2020-07-29T13:59:09-03:00

La Municipalidad de San Pedro, provincia de Buenos Aires, impuso un bloqueo sanitario en la Residencia de Luz San Pedro. Sin embargo, Rossana, la dueña del geriátrico, se trasladó desde Baradero a San Pedro gracias a que el secretario de Salud de San Pedro, Guillermo Sancho, la mandó a buscar en ambulancia para saltear los controles. Y al día siguiente, envió a empleadas a trabajar a la residencia, que encima no está inscrita y sus empleadas están en negro.

Virginia Martínez, de 79 años, mi madre, estaba internada en la Residencia de Luz, de San Pedro, desde hace casi cinco años. Y, al comenzar la cuarentena, desde marzo no pudimos visitarla más, como lo hacíamos antes cada fin de semana.

Después de muchas semanas sin poder verla, el 8 de julio, nos enteramos que hubo dos casos positivos de COVID-19 en la residencia, gracias a la información que dieron en una radio local, Sin Galera. Es por eso que los evacuaron a clínicas privadas y hospitales.

Luego, el 13 de julio, y ante los resultados positivos del procedimiento anterior, un equipo de la secretaría de Salud realizó otro control de los residentes y evacuó a 11 que presentaban criterios de internación por coronavirus.

Dada la situación crítica del geriátrico de San Pedro, el organismo de Salud de la localidad instruyó a Rosana (dueña del geriátrico) a cambiar el personal. Sin embargo, envió a dos empleadas con la orden de mentir y decir que son amigas que van a ayudar para poder pasar el bloqueo sanitario impuesto. A las 48 horas, estas dos personas fueron evacuadas por presentar cuadro febril y tos al Tiro Federal, en San Pedro. Esa misma tarde, otras dos empleadas dejaron el lugar ante la falta de garantías para su salud. ¿Qué pasó con ellas? Las cuatro fueron despedidas por teléfono.

Al día siguiente, (el 14 de julio) nos reunimos con el Dr.

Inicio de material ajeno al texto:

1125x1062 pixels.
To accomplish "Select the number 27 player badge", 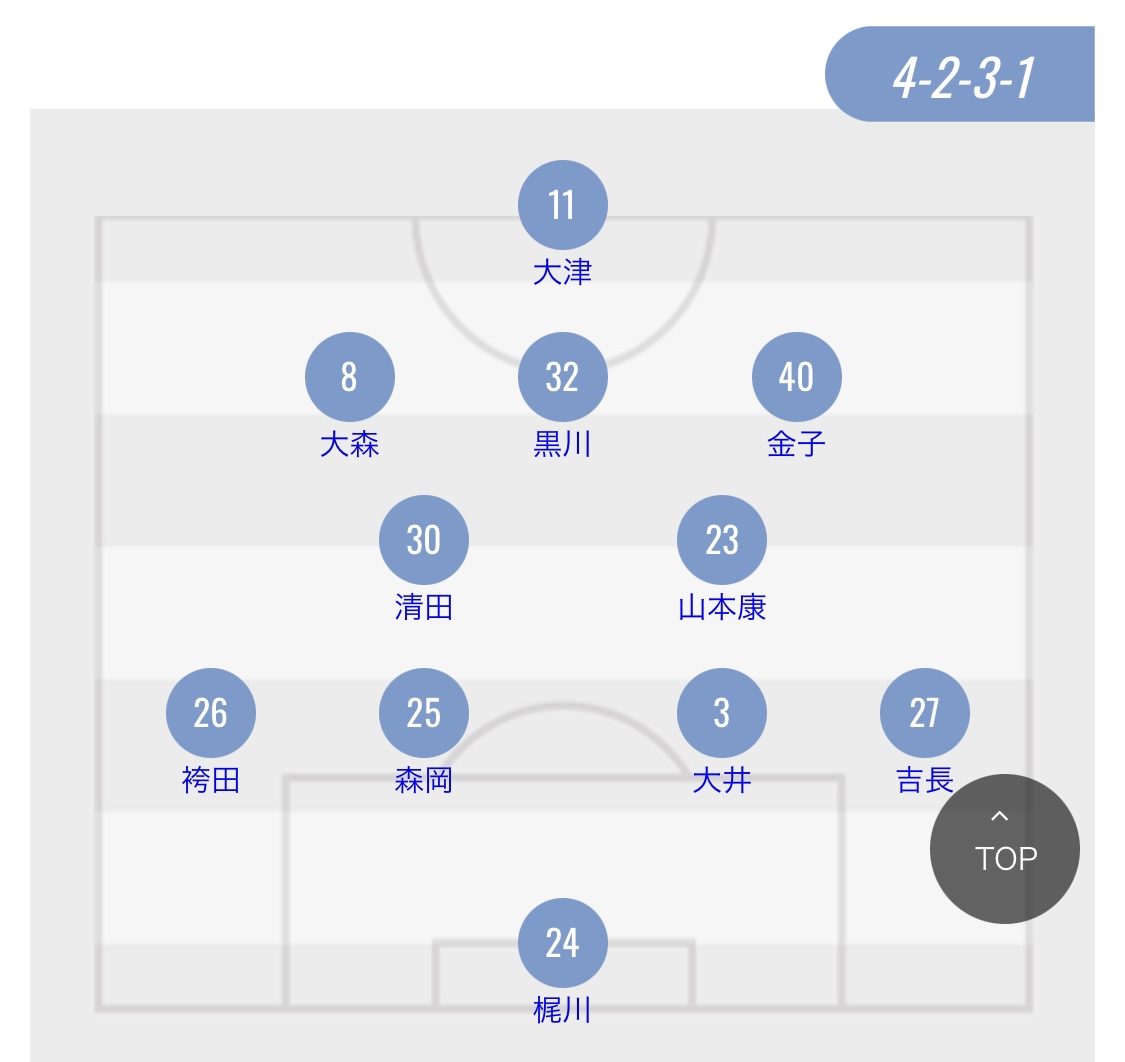I will (924, 713).
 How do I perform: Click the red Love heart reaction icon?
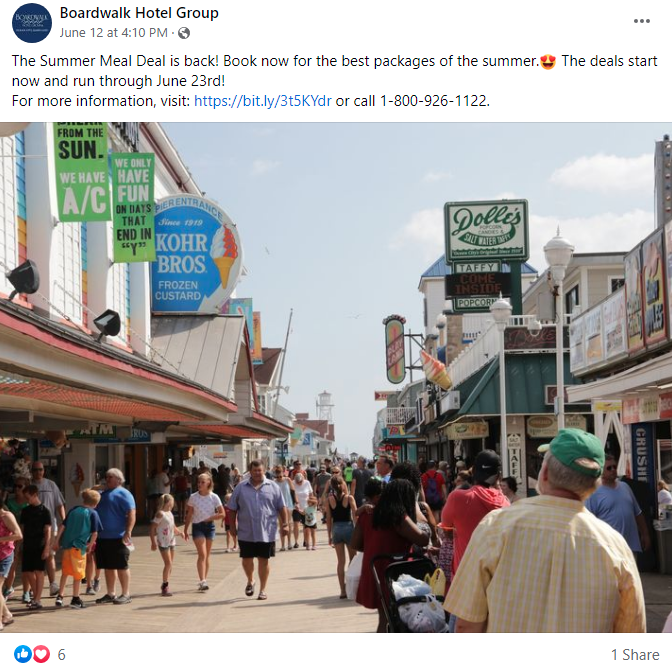[42, 654]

Sancho, quien nos informó que trabajaban con el supuesto de que todos los internados en ese geriátrico estaban contagiados y que no se los podía hisopar porque la región sanitaria tenía capacidad para solo 60 análisis diarios

Dos días mas tarde, mi mamá, Virginia, presentó síntomas, ya que era contacto estrecho de Hugo, el primer infectado del lugar, y fue derivada al Hospital de San Pedro para revisarla por un cuadro de neumología. Recién allí se le hizo un hisopado, aunque no presentó criterios para ser internada. A la semana, dio positivo y fue evacuada a la clínica San Pedro. Finalmente, el día 27 fue dada de alta y nos negamos a que regrese a la residencia y fuimos autorizados por el doctor de la clínica a que la trasladáramos a nuestra casa, donde cuenta con un cuarto y un baño para ella.

Al verla, (cuatro meses después) la vimos muy desmejorada y con 12 o 15 kilos menos. Al hacer algunas averiguaciones con exempleadas del geriátrico, se nos informó que la residencia había cambiado el plan de alimentación y que los ancianos solo tomaban sopa y té con leche. Ante esta situación, me comuniqué con la dueña y le pedí los medicamentos para dos semanas y le dije que iba a terminar la cuarentena en nuestra casa. Al llegar al lugar, en la residencia ya le habían embalado toda su ropa y la televisión que le habíamos comprado para que ella pueda entretenerse. Es decir, la expulsaron de la residencia.

Además, cuando la vimos solo tenía la parte de arriba de la dentadura, un estado de abandono total y suciedad. También le perdieron sus lentes.

Ahora, me pregunto: ¿dónde están los informes de inspecciones de geriátricos? ¿Por qué hay un solo laboratorio contratado para hacer los test? ¿Por qué no se clausura el lugar, ante tantos casos de COVID-19? Mientras tanto, se juega con la vida de nuestros familiares, nuestras madres, nuestros abuelos, en medio de una situación bastante preocupante. Soy Fernando Gámiz, y quiero una respuesta de las autoridades sanitarias ante semejante desamparado de mi madre Virginia Martínez.